• GOAL OF THE EXERCISE
Write each of the records out again exactly.

• DATA SECTION
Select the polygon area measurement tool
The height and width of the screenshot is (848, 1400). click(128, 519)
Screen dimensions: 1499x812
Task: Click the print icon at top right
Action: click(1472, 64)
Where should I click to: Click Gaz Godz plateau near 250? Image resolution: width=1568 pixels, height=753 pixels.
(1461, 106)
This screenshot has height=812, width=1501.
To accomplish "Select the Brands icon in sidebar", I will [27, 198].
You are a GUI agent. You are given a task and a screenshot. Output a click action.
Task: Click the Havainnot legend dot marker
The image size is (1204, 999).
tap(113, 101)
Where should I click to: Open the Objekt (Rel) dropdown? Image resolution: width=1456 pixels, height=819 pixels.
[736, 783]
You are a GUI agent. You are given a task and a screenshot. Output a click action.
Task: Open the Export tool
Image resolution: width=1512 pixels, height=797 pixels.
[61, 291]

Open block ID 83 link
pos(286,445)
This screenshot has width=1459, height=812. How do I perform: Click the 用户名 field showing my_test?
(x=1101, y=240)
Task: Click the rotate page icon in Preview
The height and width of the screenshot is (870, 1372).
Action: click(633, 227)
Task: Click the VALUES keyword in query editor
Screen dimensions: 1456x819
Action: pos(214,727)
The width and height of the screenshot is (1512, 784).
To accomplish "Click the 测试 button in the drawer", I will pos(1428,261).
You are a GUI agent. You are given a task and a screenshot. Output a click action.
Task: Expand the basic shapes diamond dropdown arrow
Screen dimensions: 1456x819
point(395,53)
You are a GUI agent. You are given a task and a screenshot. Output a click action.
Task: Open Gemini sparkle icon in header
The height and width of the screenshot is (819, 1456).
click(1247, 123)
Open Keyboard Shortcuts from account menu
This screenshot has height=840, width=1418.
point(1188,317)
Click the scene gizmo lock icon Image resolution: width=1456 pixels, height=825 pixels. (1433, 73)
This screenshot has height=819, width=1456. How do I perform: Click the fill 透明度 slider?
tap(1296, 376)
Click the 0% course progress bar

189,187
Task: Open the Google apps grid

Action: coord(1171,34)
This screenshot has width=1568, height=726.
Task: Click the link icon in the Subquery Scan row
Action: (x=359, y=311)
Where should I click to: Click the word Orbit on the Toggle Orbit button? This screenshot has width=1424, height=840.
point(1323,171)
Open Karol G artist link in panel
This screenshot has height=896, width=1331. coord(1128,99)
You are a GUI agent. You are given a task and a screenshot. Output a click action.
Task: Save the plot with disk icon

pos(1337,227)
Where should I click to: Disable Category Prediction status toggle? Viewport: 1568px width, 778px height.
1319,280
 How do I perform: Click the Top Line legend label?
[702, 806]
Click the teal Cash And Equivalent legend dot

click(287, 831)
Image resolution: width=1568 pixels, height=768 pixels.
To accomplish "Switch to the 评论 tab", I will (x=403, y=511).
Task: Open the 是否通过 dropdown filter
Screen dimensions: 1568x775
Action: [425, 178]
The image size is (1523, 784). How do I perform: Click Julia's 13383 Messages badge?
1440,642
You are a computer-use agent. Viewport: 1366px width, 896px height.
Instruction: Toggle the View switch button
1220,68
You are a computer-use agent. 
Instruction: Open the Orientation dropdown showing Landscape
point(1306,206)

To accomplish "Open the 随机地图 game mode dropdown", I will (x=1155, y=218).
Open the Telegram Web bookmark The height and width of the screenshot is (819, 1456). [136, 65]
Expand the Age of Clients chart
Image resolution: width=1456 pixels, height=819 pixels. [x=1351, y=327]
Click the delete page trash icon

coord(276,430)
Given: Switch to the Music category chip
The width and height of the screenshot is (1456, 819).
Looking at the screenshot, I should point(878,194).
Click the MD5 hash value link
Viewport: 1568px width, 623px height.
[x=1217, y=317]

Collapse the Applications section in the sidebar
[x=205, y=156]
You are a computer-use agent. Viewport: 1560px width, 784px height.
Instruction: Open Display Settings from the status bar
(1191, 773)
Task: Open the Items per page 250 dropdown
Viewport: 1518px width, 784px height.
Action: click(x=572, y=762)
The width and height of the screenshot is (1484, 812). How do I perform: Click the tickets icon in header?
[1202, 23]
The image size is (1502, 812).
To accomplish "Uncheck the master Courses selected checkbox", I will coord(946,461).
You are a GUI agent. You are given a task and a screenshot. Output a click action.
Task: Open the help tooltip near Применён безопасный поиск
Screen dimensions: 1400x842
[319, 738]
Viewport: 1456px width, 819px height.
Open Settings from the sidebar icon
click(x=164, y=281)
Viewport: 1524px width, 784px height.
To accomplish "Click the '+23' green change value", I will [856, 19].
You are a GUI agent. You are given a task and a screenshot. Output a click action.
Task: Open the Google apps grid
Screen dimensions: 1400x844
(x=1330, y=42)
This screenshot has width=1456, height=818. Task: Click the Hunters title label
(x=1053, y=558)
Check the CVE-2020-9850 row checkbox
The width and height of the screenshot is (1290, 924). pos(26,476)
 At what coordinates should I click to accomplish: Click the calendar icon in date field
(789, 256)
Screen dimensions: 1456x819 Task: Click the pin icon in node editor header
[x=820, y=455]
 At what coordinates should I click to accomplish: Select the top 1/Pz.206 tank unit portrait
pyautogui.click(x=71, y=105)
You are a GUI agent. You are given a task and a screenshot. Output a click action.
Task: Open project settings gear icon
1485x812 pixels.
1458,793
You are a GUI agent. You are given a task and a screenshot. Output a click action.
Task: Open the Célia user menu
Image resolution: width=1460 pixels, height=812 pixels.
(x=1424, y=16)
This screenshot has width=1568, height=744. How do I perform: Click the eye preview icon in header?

• COMPLETED TASK
Select the polygon area measurement tool
The height and width of the screenshot is (848, 1400). click(128, 519)
Screen dimensions: 1499x812
Task: Click the print icon at top right
Action: click(1472, 64)
Where should I click to: Click Gaz Godz plateau near 250? Image resolution: width=1568 pixels, height=753 pixels.
(1461, 106)
This screenshot has height=812, width=1501.
To accomplish "Select the Brands icon in sidebar", I will [27, 198].
You are a GUI agent. You are given a task and a screenshot. Output a click action.
Task: Click the Havainnot legend dot marker
The image size is (1204, 999).
tap(113, 101)
Where should I click to: Open the Objekt (Rel) dropdown? Image resolution: width=1456 pixels, height=819 pixels.
[736, 783]
You are a GUI agent. You are given a task and a screenshot. Output a click action.
Task: Open the Export tool
Image resolution: width=1512 pixels, height=797 pixels.
[61, 291]

Open block ID 83 link
pos(286,445)
This screenshot has width=1459, height=812. How do I perform: Click the 用户名 field showing my_test?
(x=1101, y=240)
Task: Click the rotate page icon in Preview
The height and width of the screenshot is (870, 1372).
Action: click(633, 227)
Task: Click the VALUES keyword in query editor
Screen dimensions: 1456x819
Action: pos(214,727)
The width and height of the screenshot is (1512, 784).
To accomplish "Click the 测试 button in the drawer", I will pos(1428,261).
You are a GUI agent. You are given a task and a screenshot. Output a click action.
Task: Expand the basic shapes diamond dropdown arrow
Screen dimensions: 1456x819
point(395,53)
You are a GUI agent. You are given a task and a screenshot. Output a click action.
Task: Open Gemini sparkle icon in header
The height and width of the screenshot is (819, 1456).
click(1247, 123)
Open Keyboard Shortcuts from account menu
This screenshot has height=840, width=1418.
point(1188,317)
Click the scene gizmo lock icon Image resolution: width=1456 pixels, height=825 pixels. (1433, 73)
This screenshot has height=819, width=1456. How do I perform: Click the fill 透明度 slider?
tap(1296, 376)
Click the 0% course progress bar

189,187
Task: Open the Google apps grid

Action: coord(1171,34)
This screenshot has width=1568, height=726.
Task: Click the link icon in the Subquery Scan row
Action: (x=359, y=311)
Where should I click to: Click the word Orbit on the Toggle Orbit button? This screenshot has width=1424, height=840.
point(1323,171)
Open Karol G artist link in panel
This screenshot has height=896, width=1331. coord(1128,99)
You are a GUI agent. You are given a task and a screenshot. Output a click action.
Task: Save the plot with disk icon

pos(1337,227)
Where should I click to: Disable Category Prediction status toggle? Viewport: 1568px width, 778px height.
1319,280
 How do I perform: Click the Top Line legend label?
[702, 806]
Click the teal Cash And Equivalent legend dot

click(287, 831)
Image resolution: width=1568 pixels, height=768 pixels.
To accomplish "Switch to the 评论 tab", I will (x=403, y=511).
Task: Open the 是否通过 dropdown filter
Screen dimensions: 1568x775
Action: [425, 178]
The image size is (1523, 784). How do I perform: Click Julia's 13383 Messages badge?
1440,642
You are a computer-use agent. Viewport: 1366px width, 896px height.
Instruction: Toggle the View switch button
1220,68
You are a computer-use agent. 
Instruction: Open the Orientation dropdown showing Landscape
point(1306,206)

To accomplish "Open the 随机地图 game mode dropdown", I will (x=1155, y=218).
Open the Telegram Web bookmark The height and width of the screenshot is (819, 1456). [136, 65]
Expand the Age of Clients chart
Image resolution: width=1456 pixels, height=819 pixels. [x=1351, y=327]
Click the delete page trash icon

coord(276,430)
Given: Switch to the Music category chip
The width and height of the screenshot is (1456, 819).
Looking at the screenshot, I should point(878,194).
Click the MD5 hash value link
Viewport: 1568px width, 623px height.
[x=1217, y=317]

Collapse the Applications section in the sidebar
[x=205, y=156]
You are a computer-use agent. Viewport: 1560px width, 784px height.
Instruction: Open Display Settings from the status bar
(1191, 773)
Task: Open the Items per page 250 dropdown
Viewport: 1518px width, 784px height.
Action: click(x=572, y=762)
The width and height of the screenshot is (1484, 812). How do I perform: Click the tickets icon in header?
[1202, 23]
The image size is (1502, 812).
To accomplish "Uncheck the master Courses selected checkbox", I will coord(946,461).
You are a GUI agent. You are given a task and a screenshot. Output a click action.
Task: Open the help tooltip near Применён безопасный поиск
Screen dimensions: 1400x842
[319, 738]
Viewport: 1456px width, 819px height.
Open Settings from the sidebar icon
click(x=164, y=281)
Viewport: 1524px width, 784px height.
To accomplish "Click the '+23' green change value", I will [856, 19].
You are a GUI agent. You are given a task and a screenshot. Output a click action.
Task: Open the Google apps grid
Screen dimensions: 1400x844
(x=1330, y=42)
This screenshot has width=1456, height=818. Task: Click the Hunters title label
(x=1053, y=558)
Check the CVE-2020-9850 row checkbox
The width and height of the screenshot is (1290, 924). pos(26,476)
 At what coordinates should I click to accomplish: Click the calendar icon in date field
(789, 256)
Screen dimensions: 1456x819 Task: Click the pin icon in node editor header
[x=820, y=455]
 At what coordinates should I click to accomplish: Select the top 1/Pz.206 tank unit portrait
pyautogui.click(x=71, y=105)
You are a GUI agent. You are given a task and a screenshot. Output a click action.
Task: Open project settings gear icon
1485x812 pixels.
1458,793
You are a GUI agent. You are given a task and a screenshot. Output a click action.
Task: Open the Célia user menu
Image resolution: width=1460 pixels, height=812 pixels.
(x=1424, y=16)
This screenshot has width=1568, height=744. How do I perform: Click the eye preview icon in header?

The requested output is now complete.